• _The records_
☆ ☆ ☆ ☆ ☆ ☆ ☆

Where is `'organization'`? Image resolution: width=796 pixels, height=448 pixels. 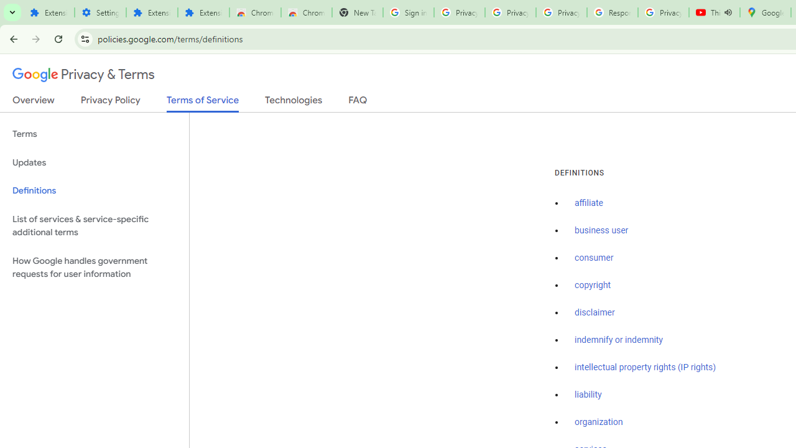
'organization' is located at coordinates (599, 422).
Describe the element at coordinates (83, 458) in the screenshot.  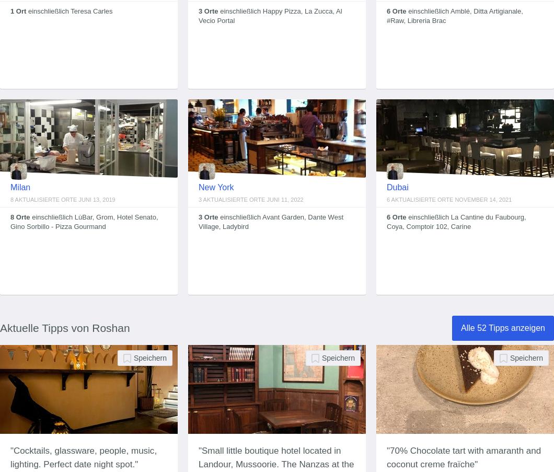
I see `', lighting. Perfect'` at that location.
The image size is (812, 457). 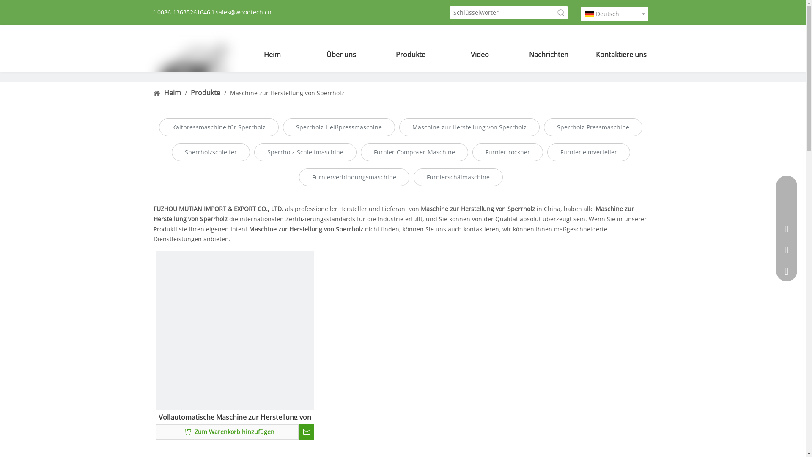 I want to click on 'Furnierleimverteiler', so click(x=589, y=151).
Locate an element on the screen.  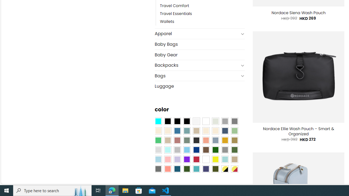
'Rose' is located at coordinates (177, 140).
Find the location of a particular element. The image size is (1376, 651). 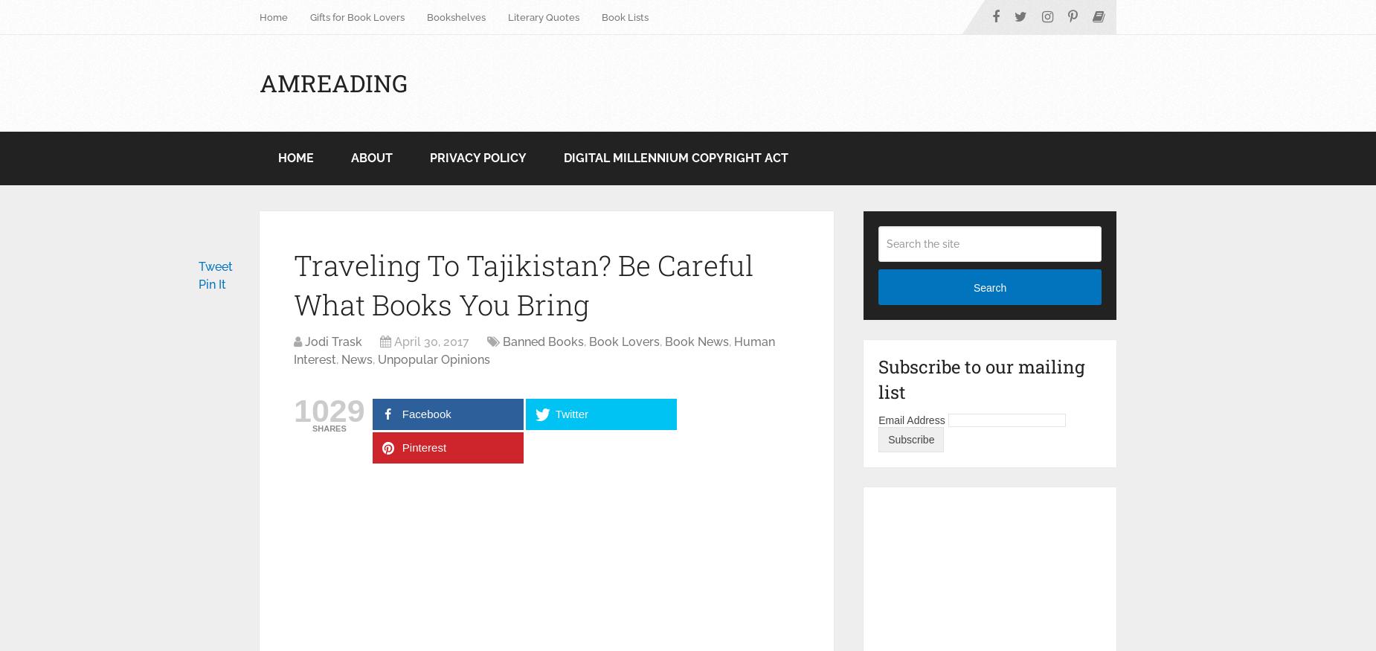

☆ ☆ ☆ ☆ ☆ ☆ ☆

Pull out the lines from the line with "Locate an element on the screen." through the last line, word for word. Leave the pictures out.

• _Exercise output_
Locate an element on the screen.  
'Rose' is located at coordinates (177, 140).
Find the location of a particular element. The image size is (1376, 651). 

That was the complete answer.